What the exercise asks: In the records below, find the line containing "Given: Open Avaibility field options menu" and the line containing "Select the Scale"; please repeat exactly the lines from one to the other, both included, and nothing more.

Record set:
──────────────────────────────
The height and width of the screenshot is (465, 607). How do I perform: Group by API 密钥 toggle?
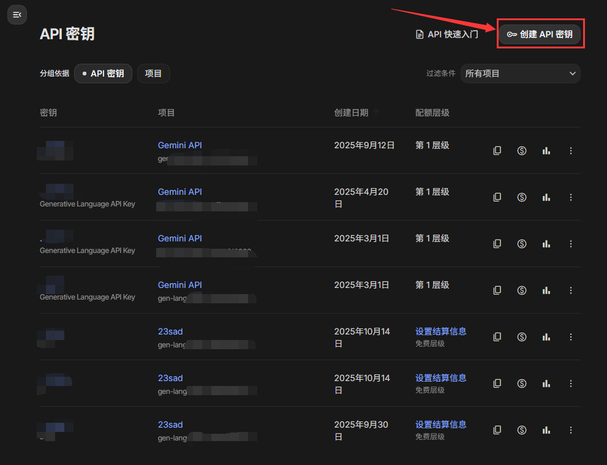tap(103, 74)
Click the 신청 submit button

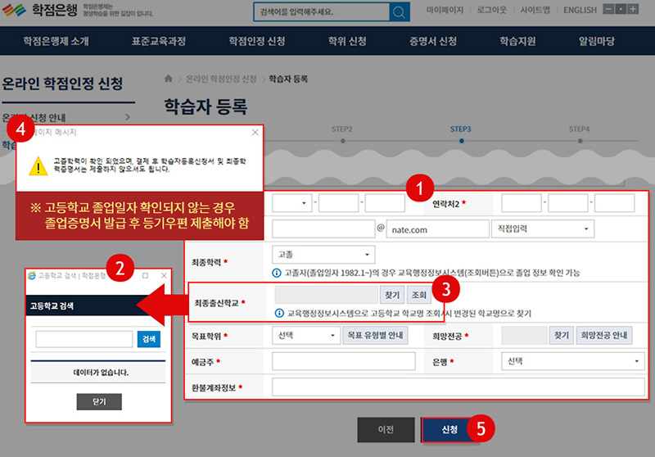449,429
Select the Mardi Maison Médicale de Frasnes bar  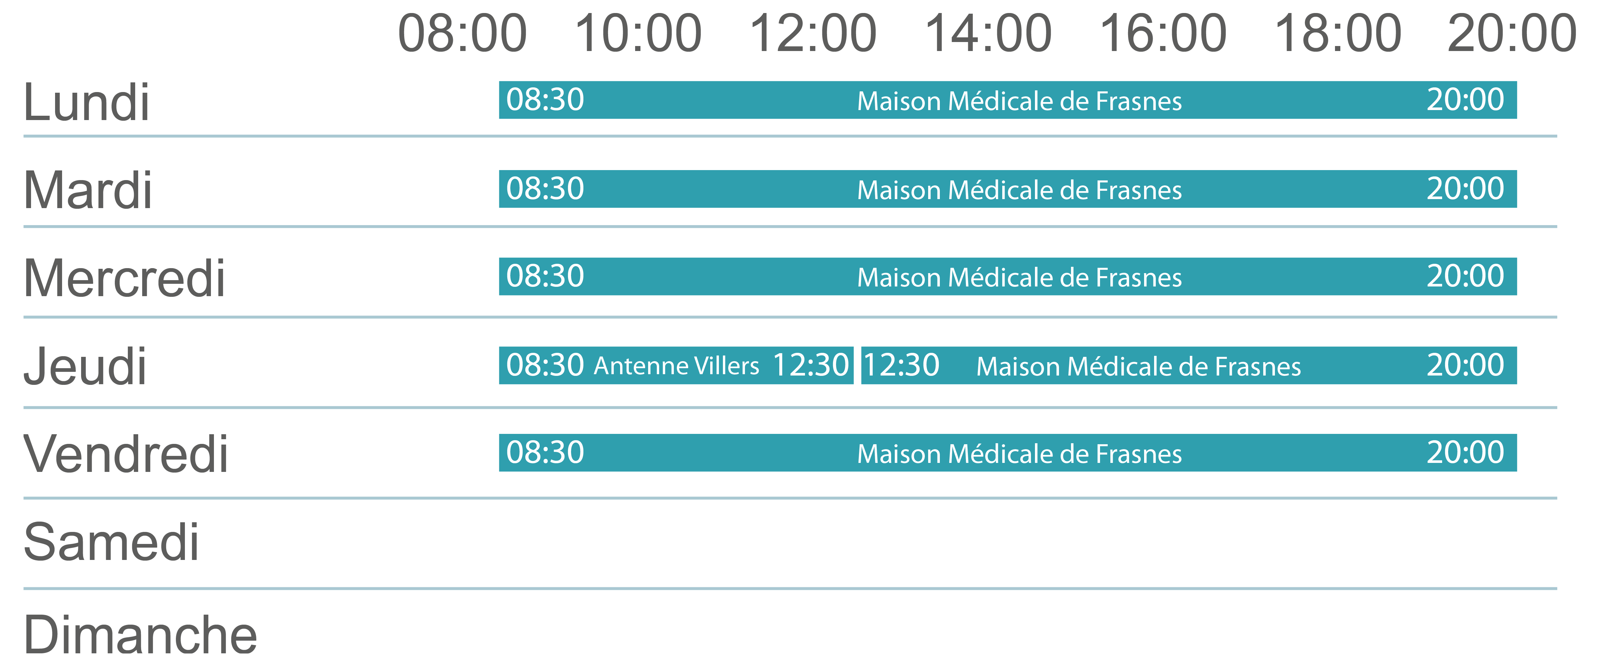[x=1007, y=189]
──────────────────────────────
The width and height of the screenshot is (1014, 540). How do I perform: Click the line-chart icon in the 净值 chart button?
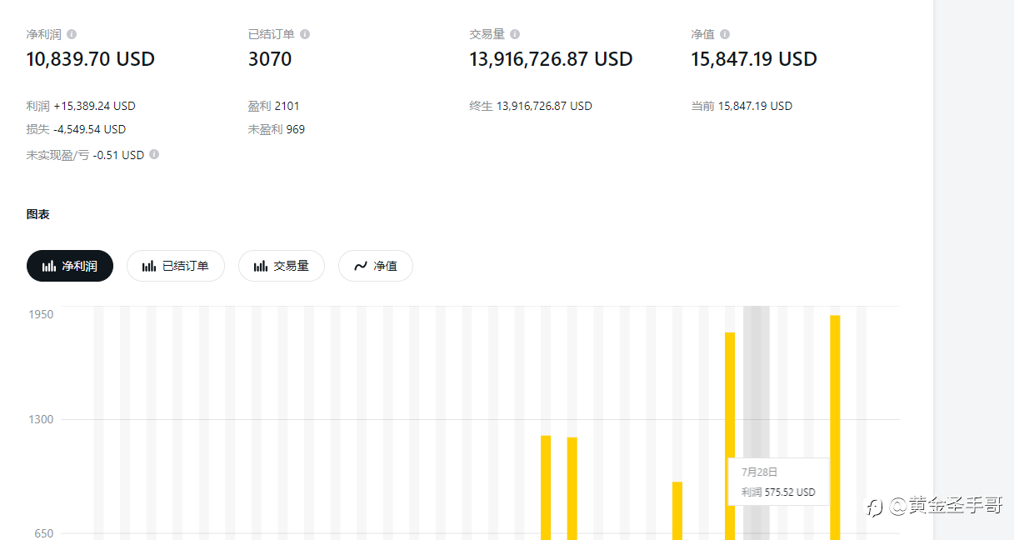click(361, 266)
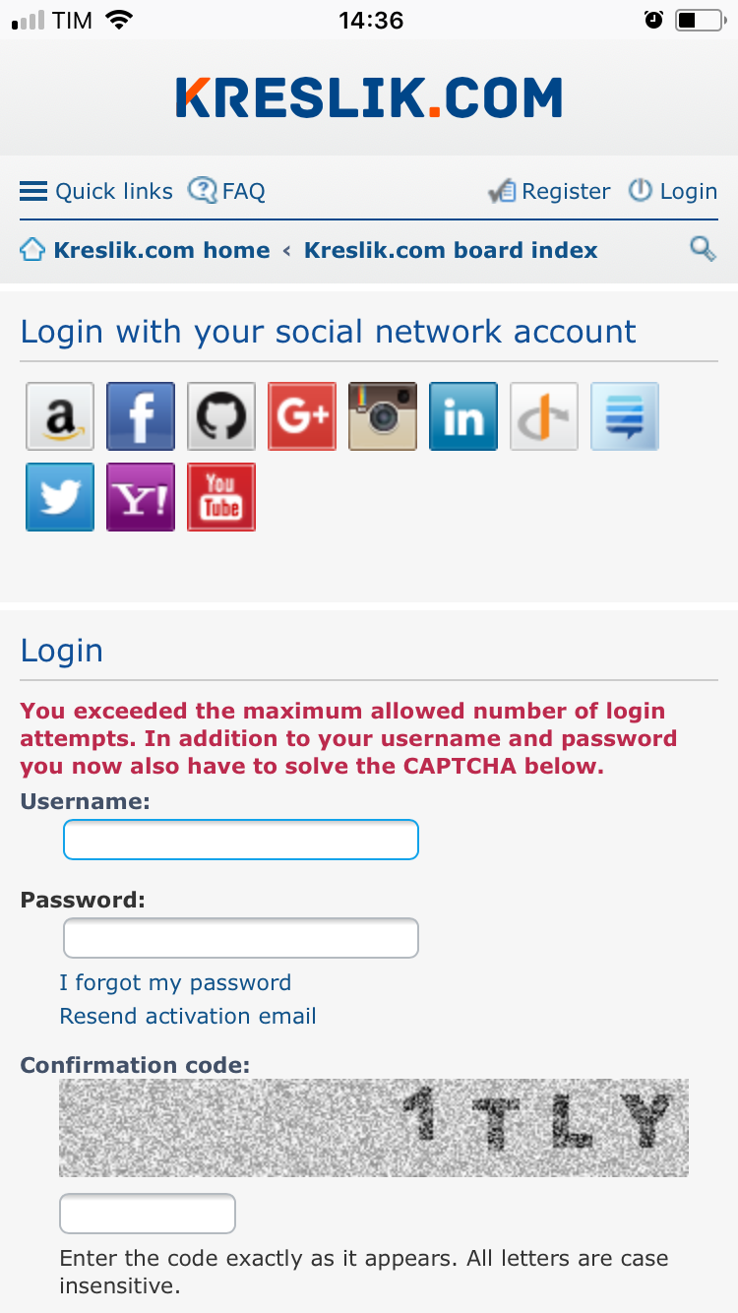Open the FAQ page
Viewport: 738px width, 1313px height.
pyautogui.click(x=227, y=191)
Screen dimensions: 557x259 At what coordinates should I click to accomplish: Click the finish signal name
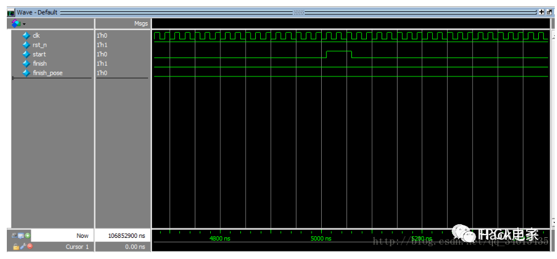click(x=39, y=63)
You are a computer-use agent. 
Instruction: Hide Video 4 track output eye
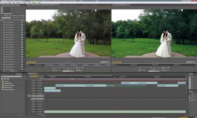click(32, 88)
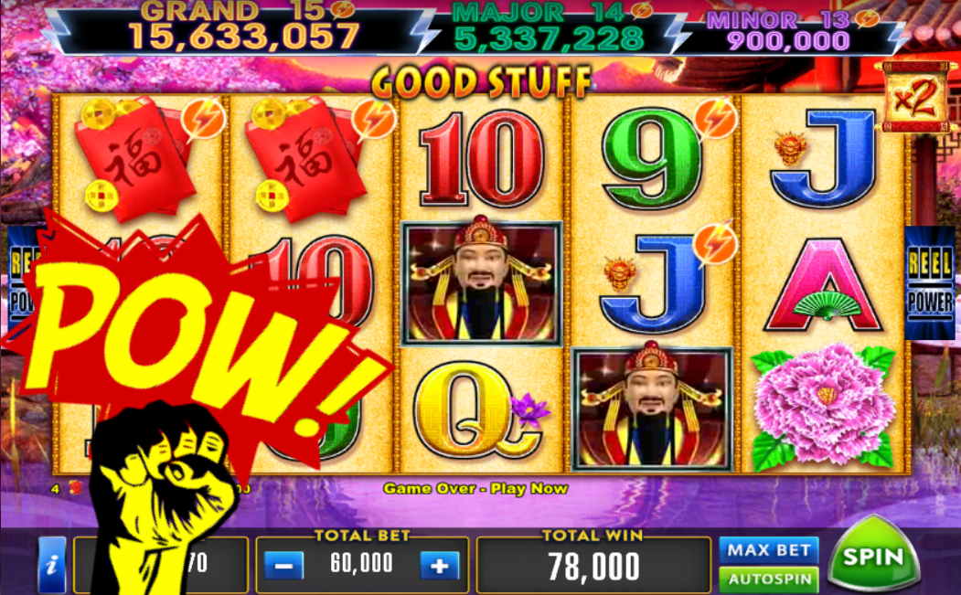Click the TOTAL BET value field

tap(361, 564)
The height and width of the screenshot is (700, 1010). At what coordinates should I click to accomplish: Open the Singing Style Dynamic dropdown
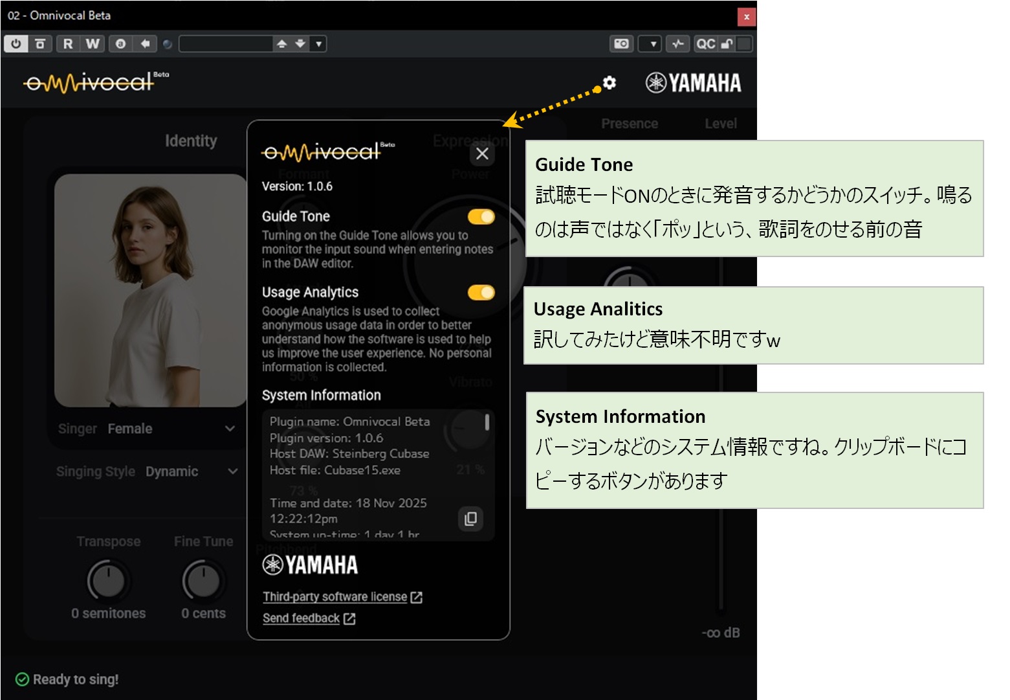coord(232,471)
──────────────────────────────
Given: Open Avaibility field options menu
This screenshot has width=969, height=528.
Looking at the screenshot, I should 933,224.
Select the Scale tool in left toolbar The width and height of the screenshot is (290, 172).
──────────────────────────────
Your response:
Given: Open Avaibility field options menu
This screenshot has width=969, height=528.
Looking at the screenshot, I should 933,224.
Select the Scale tool in left toolbar The width and height of the screenshot is (290, 172).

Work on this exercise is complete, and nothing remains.